-------- Data for this exercise --------

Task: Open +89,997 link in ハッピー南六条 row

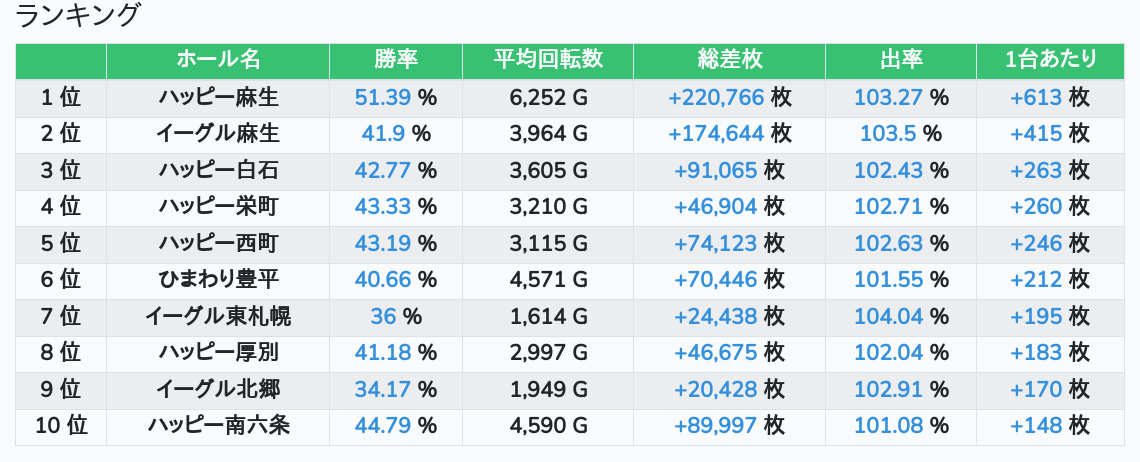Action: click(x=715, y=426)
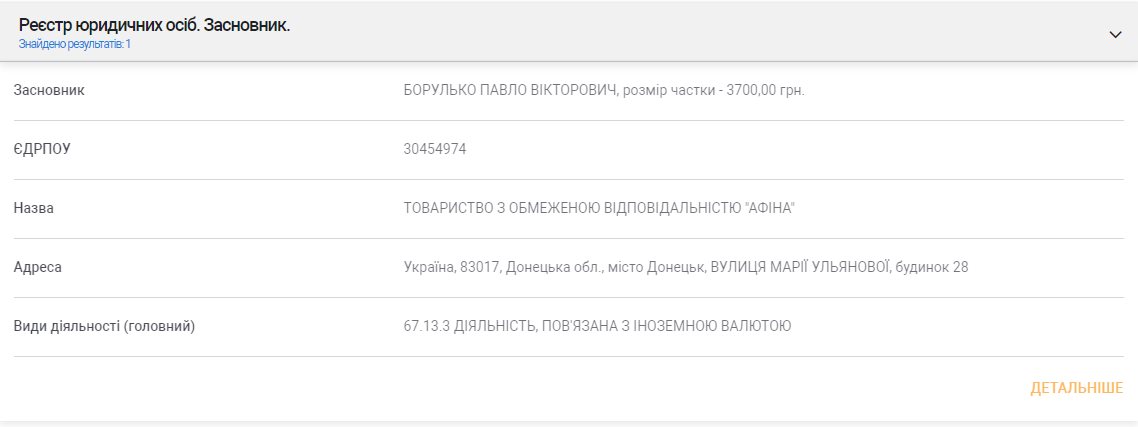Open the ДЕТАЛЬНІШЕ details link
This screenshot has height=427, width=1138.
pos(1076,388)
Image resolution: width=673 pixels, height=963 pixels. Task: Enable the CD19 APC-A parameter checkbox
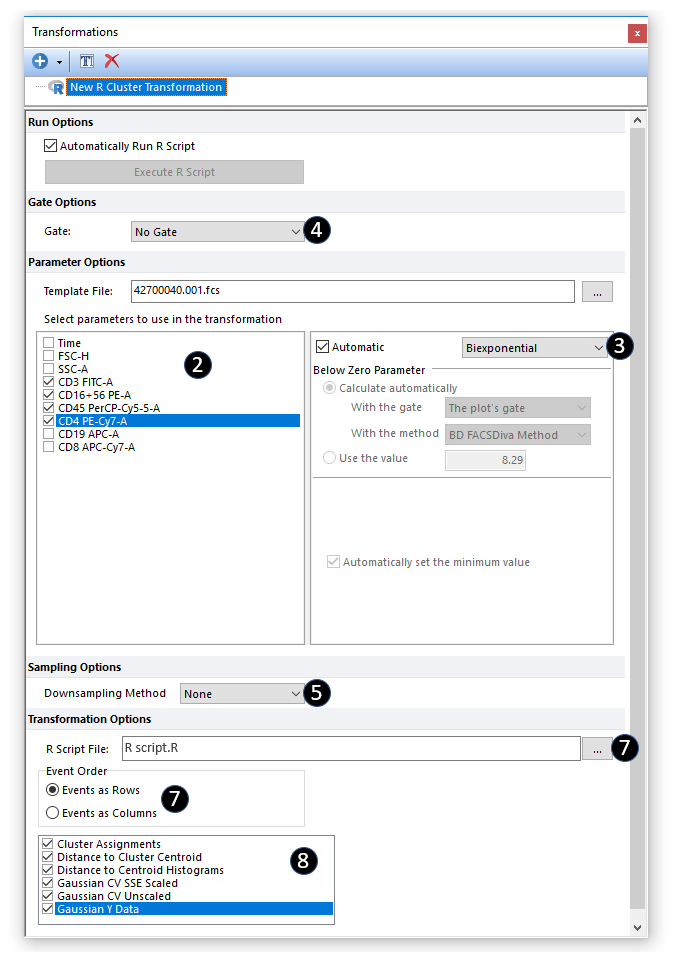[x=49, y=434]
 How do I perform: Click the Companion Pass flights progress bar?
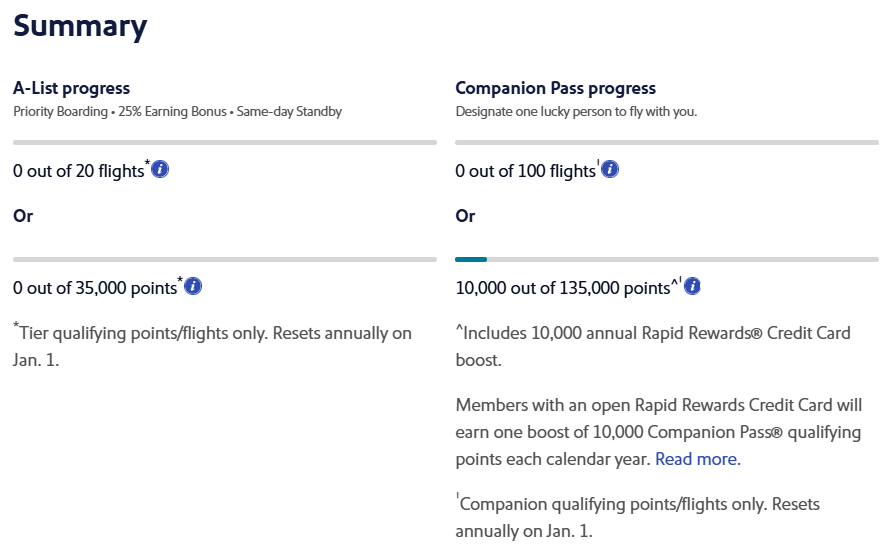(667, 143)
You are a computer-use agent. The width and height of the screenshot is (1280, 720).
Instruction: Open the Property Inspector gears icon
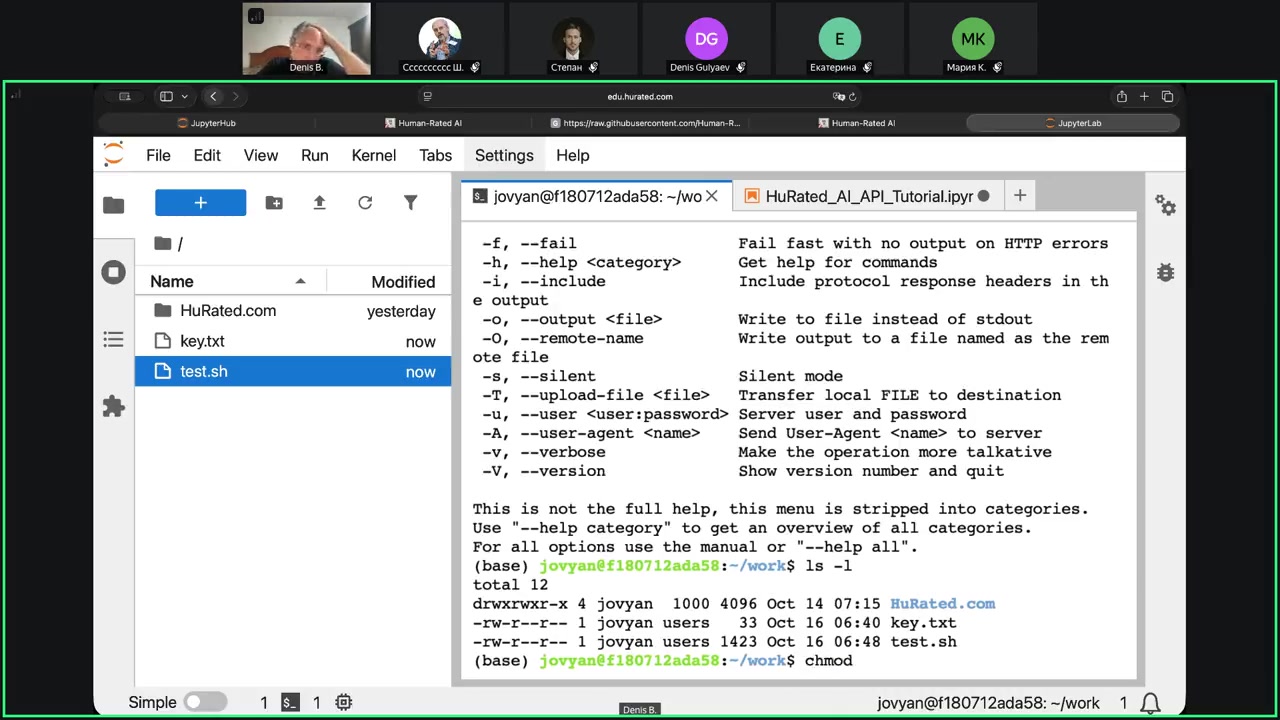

--------

- _Task_: Filter the rows above down to the lines that contain the string "screenshot", matching case exactly, and copy each of those lines.

- _Result of this task_:
This screenshot has height=427, width=1138.
You are a computer-use agent. The width and height of the screenshot is (1280, 720).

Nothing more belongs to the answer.